The "human" predicates

¶ 210 and 211 of the CCC introduce God's mercy and graciousness. To say that God is merciful and gracious presumes that God exists in a relationship of power to others. This is implied by the fact that all beings stand in a relationship of existential dependence on God. God graciously wills all beings to exist. Thus, this existential dependence says something about God's will and our relationship to it. Furthermore, the graciousness of God's will is already expressed, in some measure, by the claim that existence itself is something positive that God freely chooses to give. His gracious will, however, extends to a relationship of nurturing. God nurtures our spirits, and lifts us up out of the darkness of our narrow concupiscence and self-absorption.

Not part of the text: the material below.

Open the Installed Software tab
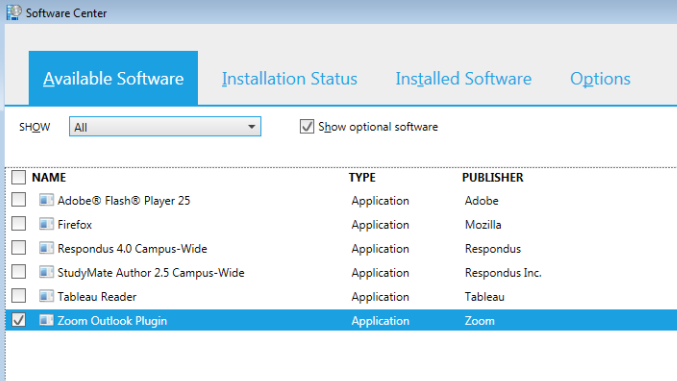This screenshot has height=381, width=677. (464, 79)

Together with his mercy, God's graciousness places him in a more deeply personal relationship with us. He is not simply an abstract target to aspire to, or an abstract judge of our moral limitations. This perspective on our relationship to God gives us a "warm fuzzy" the way nothing else can. God is not simply "God" or the "I AM." He is "Abba!" These predicates of God, more than any others, help us to believe the reality that we are His "children" made in His image and likeness.

Thus, the predicate "Father" or "Abba" cannot be over-estimated in its importance to us. It is a subsuming predicate, comparable in some ways to "Good," but it is a deeply personal predicate, and thus a highly complex and subtle one. Like the other predicates, however, it is both a "source" and a "sink." God's "Fatherhood" is both the source and the model of all other fatherhood.